雪弥は少し考えてから申し訳なさそうに眉根を下げた。

「僕は…この辺にいます」
「そっかぁ、じゃあまた後でね!」

そう言うと徨灯は潰れた缶をごみ箱に捨ててから、パタパタとバトルルーレットが行われている施設に走っていった。

一人残された雪弥は周りを軽く見渡した後、近くにあったベンチに腰を下ろしてため息を緩く吐いた。ぼうっとしていると、いつの間にか一番最初にここに来た時の事を思い出していた。
あの日も徨灯とバトルメンバーから外された後、彼がどこかへ行ってしまって一人残された。今みたいにベンチに座っている間に徨灯が一悶着あって、ガードマンに注意をされた。それが出会い。とてもじゃないが残念な出会いだった、と笑みが零れる。
最初は何とも思っていなかった、というのは嘘で、最初から彼が怖かった。人間なのに馬鹿みたいな強さと迫力に本気で怯えてしまった。
それから特に仲良くなったということもなく、たまに彼の姿を見掛けたり、ほんの少し話したりの、ただのガードマンと客、という関係だった。それなのにいつから恐怖よりも想いが強くなったのか、未だに分からないままだ。ドキドキを履き間違えたのではないだろうか、なんて思ってしまうのだ。

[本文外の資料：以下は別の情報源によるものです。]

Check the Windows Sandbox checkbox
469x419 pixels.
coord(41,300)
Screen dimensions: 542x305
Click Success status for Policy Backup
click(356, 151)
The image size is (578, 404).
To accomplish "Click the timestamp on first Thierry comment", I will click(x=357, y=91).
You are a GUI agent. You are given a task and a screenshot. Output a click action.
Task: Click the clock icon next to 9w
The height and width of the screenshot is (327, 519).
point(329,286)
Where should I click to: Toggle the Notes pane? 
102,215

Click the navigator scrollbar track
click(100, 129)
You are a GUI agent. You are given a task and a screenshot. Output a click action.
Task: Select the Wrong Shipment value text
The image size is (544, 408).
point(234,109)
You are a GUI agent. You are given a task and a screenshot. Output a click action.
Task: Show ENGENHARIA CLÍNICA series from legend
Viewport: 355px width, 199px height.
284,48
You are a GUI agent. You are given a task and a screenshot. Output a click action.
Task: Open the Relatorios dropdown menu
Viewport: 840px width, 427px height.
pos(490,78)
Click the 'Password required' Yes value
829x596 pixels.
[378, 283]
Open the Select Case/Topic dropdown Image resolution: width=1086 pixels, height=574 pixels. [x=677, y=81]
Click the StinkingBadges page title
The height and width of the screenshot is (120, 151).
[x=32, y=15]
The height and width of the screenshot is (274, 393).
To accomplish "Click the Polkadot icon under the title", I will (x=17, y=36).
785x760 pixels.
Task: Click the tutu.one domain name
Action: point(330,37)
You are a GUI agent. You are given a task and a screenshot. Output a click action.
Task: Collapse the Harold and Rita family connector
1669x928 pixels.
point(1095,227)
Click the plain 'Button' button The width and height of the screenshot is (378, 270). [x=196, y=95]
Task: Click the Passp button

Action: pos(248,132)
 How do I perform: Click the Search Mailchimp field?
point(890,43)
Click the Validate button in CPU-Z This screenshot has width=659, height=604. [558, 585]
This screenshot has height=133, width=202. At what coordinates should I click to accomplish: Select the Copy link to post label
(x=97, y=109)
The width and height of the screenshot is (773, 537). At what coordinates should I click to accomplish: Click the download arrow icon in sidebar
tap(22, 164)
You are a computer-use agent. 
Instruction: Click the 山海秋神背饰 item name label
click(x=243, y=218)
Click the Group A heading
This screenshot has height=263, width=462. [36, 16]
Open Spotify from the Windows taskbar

そんな事を考えていた雪弥の目の前を、不意に通り過ぎた人影に思わず目を見開いて息を止めた。
あの人だ、と思ったのもつかの間、立ち上がり袖を掴んで呼び止めてしまった事に彼自身が一番驚いていた。

「ち、くら…さん」

渇いた唇から漏れた声はどうしようもないくらい小さかった。


千峅はその突然の事に眉間に軽く皺を刻んでから袖を掴んだ主をジロリと見遣った。しかしその主はこちらではなく、唖然とした顔で自らの手を見ていた。
いつか見た顔だった。常連ではない、本当にたまに見かけたことがある程度。よくは知らない。だが声は小さかったが確かに名前を呼ばれた。こちらの名前を知っていた事にほんの少し驚いて目を若干険しくさせた。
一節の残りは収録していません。